Copy out every line of the records in which "computer" can be found.

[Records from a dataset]
******
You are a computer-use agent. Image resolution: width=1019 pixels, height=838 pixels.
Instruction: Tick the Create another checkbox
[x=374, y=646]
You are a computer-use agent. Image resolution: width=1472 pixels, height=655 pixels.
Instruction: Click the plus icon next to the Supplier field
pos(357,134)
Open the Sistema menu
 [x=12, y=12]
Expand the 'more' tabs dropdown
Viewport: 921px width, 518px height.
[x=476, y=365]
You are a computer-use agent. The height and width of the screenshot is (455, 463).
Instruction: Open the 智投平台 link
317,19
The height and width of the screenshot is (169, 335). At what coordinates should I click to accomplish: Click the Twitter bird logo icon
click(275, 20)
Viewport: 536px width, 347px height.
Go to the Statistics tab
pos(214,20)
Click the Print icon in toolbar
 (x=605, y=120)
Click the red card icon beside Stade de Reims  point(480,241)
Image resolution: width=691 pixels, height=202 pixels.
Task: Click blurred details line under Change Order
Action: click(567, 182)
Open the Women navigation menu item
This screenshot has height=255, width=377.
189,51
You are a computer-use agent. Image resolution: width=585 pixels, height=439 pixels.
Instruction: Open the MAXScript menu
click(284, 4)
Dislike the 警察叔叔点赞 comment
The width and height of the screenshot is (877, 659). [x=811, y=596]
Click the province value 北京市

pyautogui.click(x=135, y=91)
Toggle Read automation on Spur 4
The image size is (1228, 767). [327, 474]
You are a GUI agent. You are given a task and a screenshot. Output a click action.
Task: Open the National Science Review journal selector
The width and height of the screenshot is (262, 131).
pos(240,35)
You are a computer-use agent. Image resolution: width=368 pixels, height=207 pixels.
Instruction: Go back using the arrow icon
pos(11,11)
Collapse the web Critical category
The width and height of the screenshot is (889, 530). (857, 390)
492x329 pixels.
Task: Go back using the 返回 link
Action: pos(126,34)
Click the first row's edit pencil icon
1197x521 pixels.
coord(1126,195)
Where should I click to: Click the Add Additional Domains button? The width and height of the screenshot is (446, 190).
******
**REPLY:**
You are a computer-use agent. Image resolution: width=1019 pixels, height=838 pixels.
You are a computer-use agent. Image resolution: width=1472 pixels, height=655 pixels.
You are a computer-use agent. The height and width of the screenshot is (455, 463).
You are a computer-use agent. Image resolution: width=585 pixels, height=439 pixels.
You are a computer-use agent. Image resolution: width=368 pixels, height=207 pixels.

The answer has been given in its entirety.